(Saved data entries)
[Start of Attachment]

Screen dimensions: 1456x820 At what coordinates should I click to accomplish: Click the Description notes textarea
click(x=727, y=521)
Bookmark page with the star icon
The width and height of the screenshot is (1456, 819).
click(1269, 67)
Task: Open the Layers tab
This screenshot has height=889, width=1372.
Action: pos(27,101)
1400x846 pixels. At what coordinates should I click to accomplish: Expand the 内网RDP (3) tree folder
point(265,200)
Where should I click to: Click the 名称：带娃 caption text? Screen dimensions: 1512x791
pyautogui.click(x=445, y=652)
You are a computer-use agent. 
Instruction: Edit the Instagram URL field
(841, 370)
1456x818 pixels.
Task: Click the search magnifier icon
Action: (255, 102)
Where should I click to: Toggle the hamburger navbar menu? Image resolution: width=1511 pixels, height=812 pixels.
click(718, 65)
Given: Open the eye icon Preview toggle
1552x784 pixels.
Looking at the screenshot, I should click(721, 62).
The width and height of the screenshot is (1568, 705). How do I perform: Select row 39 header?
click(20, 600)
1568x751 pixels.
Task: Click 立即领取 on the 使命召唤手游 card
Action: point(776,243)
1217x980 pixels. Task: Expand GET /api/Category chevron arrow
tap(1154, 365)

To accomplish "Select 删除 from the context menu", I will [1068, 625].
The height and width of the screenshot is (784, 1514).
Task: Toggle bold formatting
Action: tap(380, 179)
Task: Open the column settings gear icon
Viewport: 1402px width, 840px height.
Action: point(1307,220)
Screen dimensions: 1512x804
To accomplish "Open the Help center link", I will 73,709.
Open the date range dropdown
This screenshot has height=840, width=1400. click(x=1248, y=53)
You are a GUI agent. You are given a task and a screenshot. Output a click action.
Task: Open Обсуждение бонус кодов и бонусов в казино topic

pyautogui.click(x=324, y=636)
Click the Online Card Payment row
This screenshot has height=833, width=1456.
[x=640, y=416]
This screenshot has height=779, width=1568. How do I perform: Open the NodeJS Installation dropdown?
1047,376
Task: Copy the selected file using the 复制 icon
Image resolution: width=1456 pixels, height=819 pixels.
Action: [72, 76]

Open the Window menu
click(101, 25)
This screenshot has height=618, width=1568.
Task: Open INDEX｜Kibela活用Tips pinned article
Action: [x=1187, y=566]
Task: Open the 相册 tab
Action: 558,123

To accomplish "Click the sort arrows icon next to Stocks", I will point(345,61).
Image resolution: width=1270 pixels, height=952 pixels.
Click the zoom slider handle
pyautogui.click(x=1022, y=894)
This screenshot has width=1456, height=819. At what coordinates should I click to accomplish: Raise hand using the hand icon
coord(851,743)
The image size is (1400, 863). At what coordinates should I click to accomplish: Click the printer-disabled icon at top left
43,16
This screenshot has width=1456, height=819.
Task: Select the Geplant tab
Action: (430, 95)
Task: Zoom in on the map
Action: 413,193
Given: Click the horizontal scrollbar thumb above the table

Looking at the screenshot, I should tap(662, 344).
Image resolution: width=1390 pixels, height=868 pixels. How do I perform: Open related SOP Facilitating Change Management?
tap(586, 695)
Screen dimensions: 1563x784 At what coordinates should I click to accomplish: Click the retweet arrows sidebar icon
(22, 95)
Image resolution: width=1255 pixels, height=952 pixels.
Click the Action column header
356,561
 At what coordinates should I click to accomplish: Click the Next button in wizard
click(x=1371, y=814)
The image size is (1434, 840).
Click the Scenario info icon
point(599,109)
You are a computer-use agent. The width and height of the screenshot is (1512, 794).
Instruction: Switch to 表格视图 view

[End of Attachment]

▶ _Task to complete_
Copy each line above that has the word "computer".

▶ _Answer for this exercise_
You are a computer-use agent. 
You are a computer-use agent. The width and height of the screenshot is (1512, 794).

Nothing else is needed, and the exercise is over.